▸ Task requirements:
Could you work out the number of lines in the listing that include the word "column" and reply with that figure alone?

** Opening Extracted material block **

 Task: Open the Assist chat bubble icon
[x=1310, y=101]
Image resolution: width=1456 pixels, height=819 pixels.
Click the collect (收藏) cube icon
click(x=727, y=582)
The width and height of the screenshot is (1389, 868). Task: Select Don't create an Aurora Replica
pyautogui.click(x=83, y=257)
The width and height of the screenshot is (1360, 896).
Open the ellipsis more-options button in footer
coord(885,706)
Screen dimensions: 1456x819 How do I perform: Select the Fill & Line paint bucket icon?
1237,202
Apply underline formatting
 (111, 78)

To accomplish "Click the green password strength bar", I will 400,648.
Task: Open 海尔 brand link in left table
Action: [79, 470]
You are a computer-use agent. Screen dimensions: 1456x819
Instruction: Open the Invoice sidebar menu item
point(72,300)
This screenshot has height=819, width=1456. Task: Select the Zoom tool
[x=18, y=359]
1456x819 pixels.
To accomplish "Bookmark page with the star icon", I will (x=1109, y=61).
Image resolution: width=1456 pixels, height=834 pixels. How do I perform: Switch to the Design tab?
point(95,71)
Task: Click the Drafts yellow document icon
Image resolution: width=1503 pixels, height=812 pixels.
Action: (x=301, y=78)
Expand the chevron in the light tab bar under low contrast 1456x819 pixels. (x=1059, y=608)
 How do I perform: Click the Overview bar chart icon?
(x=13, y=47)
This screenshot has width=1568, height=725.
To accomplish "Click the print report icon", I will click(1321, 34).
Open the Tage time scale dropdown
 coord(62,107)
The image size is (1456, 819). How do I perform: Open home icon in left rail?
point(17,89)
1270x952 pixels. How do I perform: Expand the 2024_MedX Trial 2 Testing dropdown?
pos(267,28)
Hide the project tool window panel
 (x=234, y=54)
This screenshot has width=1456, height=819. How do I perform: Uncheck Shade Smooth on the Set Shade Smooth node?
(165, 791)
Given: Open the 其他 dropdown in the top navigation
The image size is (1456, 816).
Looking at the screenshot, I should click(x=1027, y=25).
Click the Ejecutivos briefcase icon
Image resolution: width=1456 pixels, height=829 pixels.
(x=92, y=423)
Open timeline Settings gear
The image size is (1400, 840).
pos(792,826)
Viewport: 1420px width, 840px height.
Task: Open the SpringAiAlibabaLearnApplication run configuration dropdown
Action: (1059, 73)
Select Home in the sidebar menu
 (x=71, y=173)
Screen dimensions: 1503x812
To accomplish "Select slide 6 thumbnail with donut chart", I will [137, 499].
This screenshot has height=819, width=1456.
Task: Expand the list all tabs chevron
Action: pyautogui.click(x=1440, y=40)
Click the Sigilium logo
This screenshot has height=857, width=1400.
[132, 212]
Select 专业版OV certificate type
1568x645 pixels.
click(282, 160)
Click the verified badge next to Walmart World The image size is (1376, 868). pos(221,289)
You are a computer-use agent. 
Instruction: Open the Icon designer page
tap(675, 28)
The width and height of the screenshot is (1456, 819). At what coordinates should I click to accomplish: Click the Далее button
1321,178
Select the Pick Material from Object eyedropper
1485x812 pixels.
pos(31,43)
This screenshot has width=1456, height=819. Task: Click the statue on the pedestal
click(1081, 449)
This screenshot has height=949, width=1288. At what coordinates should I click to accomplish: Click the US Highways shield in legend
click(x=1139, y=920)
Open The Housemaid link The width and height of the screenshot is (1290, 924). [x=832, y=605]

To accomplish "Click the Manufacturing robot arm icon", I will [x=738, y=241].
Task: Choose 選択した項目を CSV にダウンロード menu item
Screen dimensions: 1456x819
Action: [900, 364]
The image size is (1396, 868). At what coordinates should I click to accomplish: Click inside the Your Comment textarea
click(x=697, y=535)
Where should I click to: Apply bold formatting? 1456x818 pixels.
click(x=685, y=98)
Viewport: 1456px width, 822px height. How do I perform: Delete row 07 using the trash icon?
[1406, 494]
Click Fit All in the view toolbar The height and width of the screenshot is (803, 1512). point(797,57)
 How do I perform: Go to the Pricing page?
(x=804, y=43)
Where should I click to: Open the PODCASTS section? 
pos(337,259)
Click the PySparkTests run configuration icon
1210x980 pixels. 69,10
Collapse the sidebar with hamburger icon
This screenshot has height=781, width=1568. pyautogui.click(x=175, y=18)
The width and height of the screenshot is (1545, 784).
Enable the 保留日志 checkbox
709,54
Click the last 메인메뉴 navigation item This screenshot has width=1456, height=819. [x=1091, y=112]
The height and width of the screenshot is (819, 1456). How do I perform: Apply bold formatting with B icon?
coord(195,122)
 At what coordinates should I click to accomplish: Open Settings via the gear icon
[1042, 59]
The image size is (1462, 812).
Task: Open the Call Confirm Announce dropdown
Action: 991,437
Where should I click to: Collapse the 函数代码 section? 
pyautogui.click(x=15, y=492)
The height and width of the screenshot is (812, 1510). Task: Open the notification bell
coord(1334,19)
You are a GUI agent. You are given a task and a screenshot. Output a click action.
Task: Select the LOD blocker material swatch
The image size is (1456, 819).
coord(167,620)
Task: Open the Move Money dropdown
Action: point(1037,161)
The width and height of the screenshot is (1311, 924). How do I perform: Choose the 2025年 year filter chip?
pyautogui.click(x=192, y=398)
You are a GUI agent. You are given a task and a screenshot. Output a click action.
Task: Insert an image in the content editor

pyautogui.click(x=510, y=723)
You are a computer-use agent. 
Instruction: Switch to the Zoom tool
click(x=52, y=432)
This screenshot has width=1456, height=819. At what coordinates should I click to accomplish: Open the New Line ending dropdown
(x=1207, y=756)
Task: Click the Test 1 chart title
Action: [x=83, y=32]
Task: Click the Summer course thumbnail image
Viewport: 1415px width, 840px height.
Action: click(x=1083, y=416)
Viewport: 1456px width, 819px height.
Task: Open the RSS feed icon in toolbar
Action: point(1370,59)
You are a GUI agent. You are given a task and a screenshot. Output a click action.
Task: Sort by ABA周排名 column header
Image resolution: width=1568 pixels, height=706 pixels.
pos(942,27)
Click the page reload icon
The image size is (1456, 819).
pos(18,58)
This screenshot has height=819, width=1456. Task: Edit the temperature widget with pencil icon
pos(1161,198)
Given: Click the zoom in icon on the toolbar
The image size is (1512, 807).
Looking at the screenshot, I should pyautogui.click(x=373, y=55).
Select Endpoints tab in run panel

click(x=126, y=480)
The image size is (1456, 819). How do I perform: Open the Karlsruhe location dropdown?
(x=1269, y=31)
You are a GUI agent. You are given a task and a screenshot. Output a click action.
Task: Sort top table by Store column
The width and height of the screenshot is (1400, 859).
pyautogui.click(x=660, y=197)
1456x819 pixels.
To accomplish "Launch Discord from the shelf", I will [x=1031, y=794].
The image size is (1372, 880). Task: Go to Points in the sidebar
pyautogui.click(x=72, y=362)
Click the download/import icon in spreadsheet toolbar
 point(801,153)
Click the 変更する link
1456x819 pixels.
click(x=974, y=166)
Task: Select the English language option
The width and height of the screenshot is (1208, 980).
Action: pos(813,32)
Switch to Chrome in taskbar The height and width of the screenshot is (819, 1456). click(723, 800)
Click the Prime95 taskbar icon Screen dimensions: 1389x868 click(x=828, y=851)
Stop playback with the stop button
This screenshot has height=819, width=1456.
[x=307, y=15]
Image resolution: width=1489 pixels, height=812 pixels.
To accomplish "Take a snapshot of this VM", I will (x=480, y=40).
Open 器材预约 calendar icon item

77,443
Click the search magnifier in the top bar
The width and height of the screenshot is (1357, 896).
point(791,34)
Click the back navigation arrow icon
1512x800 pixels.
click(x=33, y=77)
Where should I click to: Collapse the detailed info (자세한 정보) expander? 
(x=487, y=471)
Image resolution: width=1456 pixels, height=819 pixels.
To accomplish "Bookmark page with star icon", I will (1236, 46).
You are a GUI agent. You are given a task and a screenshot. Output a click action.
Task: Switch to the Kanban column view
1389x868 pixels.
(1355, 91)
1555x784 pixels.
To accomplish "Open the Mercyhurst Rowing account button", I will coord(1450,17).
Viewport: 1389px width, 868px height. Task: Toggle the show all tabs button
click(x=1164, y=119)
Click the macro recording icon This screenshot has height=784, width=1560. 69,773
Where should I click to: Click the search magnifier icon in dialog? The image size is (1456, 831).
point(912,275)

** Closing Extracted material block **

▸ Written solution:
3